John I have been surf casting for a long time. Most of that time I used baitcasters,still do.
However when you really want distance you tune that baitcaster so it's free spinning,gettin rid of line as fast as it can,but doing so puts you on the edge of disaster, that is a nasty back lash. when you try to cast one of these into a head wind you better know how to thumb that spool. lot's of people believe that spinners are to weak to handle a big fish,but if you do your homework on the specs of newer spinners they are impressively strong.
I don't know how to do links. However if you get stripers online,surf talk there are some heated discusions pro and con spinning reels ,conventional reels. look for posts by High plains Drifter and ROD N REEL enough stuff there to help you decide. I just got a new spinner in the mail yesterday,I have absolutly no doubt it will outfish a Penn 309


----------



## johnf

What size line do you use. The 30 that I have seemed to be plenty. I thought if I could step down to 20 or 25 I could get something like this http://www.daiwa.com/reel/detail.aspx?id=52










It's got twice the drag as the penn I used and the gear ratio is only 3.4:1. I know it's not a great reel, but for only a week out of the year, and realistically only 3-4 nights a year, I figure it should last me several seasons. The reviews are really good on them.


----------



## Ugly 1

Hey John do your self a favor and buy a 9/0. You are not going to land 2 hammers and then go for something smaller to make you happy. you are going to try and catch a bigger badder sharks!!!! You can use spinning reels to catch just about anything BUT they wont last and they put un needed stress on the sharks.
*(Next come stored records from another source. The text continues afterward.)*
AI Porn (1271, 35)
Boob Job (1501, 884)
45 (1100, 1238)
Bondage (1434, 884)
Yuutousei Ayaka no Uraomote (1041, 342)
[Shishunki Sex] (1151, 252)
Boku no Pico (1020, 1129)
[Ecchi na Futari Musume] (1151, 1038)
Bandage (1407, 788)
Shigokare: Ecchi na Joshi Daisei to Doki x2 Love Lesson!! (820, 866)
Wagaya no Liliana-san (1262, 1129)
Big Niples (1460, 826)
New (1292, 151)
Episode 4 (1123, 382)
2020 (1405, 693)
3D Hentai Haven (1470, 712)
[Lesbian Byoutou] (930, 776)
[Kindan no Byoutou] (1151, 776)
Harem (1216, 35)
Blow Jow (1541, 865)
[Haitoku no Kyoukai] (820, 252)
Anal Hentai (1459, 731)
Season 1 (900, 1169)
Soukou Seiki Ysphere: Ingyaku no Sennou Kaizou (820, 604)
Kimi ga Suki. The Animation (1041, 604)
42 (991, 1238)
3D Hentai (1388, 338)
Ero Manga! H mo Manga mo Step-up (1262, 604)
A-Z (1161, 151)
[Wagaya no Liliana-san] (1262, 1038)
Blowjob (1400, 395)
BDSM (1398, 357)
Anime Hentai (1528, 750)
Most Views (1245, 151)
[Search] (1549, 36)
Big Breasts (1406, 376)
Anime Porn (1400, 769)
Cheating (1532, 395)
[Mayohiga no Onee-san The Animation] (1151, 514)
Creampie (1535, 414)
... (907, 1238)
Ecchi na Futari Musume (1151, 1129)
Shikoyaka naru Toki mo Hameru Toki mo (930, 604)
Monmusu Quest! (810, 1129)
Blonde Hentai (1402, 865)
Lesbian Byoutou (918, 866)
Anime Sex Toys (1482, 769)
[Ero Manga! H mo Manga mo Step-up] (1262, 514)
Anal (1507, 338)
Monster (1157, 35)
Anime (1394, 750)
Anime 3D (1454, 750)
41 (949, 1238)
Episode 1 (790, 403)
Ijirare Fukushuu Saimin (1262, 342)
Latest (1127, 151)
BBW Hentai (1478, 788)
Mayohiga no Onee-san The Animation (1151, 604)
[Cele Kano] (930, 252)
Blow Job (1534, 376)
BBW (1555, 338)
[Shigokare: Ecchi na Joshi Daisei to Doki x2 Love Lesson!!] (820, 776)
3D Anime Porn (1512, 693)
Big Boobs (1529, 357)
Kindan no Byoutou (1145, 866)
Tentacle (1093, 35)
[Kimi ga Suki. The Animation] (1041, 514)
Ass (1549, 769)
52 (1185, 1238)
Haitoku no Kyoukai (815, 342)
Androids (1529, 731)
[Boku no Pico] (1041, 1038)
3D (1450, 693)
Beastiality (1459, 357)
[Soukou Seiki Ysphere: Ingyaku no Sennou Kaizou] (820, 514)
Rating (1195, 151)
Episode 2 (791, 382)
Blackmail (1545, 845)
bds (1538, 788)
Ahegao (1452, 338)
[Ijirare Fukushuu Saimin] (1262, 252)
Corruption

I don't know of any pole that is designed to chuck a 6+ ounce weight and a 10lb chunk of bait with it. Or a fisherman or woman capable of doing it. If your going to continue to do the land based shark fishing the penn senators give you the capacity and drag without breaking the bank and I know guys that have used the same reels for years without a problem! I will be the first to admit that yaking out baits in the heavy surf is a bit scary and yaking out baits in the surf at night can be terrifying at times! If you take the proper safety precautions (PFD, radios/cell phones and spotters with an emergency plan) and work on your yaking skills it gets better with time. The 9/0 has capacity so you can still run out long drops. it has plenty of drag to turn big sharks. And it is light enough that you can use it without help from a friend. I love my 9/0 and if you want to try it out sometime PM me and we will try to hook a monster for your test drive. Good luck!.... UGLY


----------



## johnf

Thanks for the offer Ugly, but I'm back in the hills and won't be back for that test drive until next summer. The yaking out at sundown wasn't a big deal by the 3rd time for me and I figure the way we do things, if I don't get a bite by 1AM we'll head to the house anyway, so yaking out in the dark really isn't much of an issue. We got hooked up a couple times just casting into the surf with our little rods, I can see how a little one would be fun on them. We rent houses right on the beach, so it's not real heartbreaking to go to bed and try it again later. I'll look into the 9/0 I think the 309 was a little light for the drag on the second one, I need to be able to get those bigger ones in faster.


----------



## salt-life

All I gotta say is check out the fin nor offshore 9500. An amazing spinning reel for sharks and holds a ton of line


----------



## surfish

salt-life said:


> All I gotta say is check out the fin nor offshore 9500. An amazing spinning reel for sharks and holds a ton of line


 those are good reels and don't cost to much


----------